Responsibilities and Commitments
- Mentors must be SFUSD employees or Volunteers with the proper background clearance to work with students
- Attend mentor orientation and training session(s)
- Commit to meeting with a student weekly (at their school) for one hour for a full year including check-ins during the summer, preferably at a scheduled day and time
- Document student visits and activities in the Online Activity Log
- The mentor-student relationship is one-to-one.

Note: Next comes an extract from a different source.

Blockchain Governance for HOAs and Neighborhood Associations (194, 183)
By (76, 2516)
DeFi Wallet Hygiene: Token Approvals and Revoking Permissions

If a mentor is willing and available, he or she may mentor 2 students with the approval of the Mentor Program Site Coordinator
- Attend scheduled, monthly mentor program events planned at the school site
- Meeting with students off-campus is not a requirement and is not permitted during the first three months of the match. Any visit/activity off campus must have a signed permission slip from the parent on file with the Mentor Program Site Coordinator and documented in the Online Activity Log.
- Personal vehicles may only be used to transport students with authorization and proper documentation; public transportation, walking, or bicycling are preferable.
- Maintain confidentiality. Mentors are mandated reporters and must inform the Mentor Program Site Coordinator or other authorities if they learn of anything that may pose any danger or threat to the student or someone else.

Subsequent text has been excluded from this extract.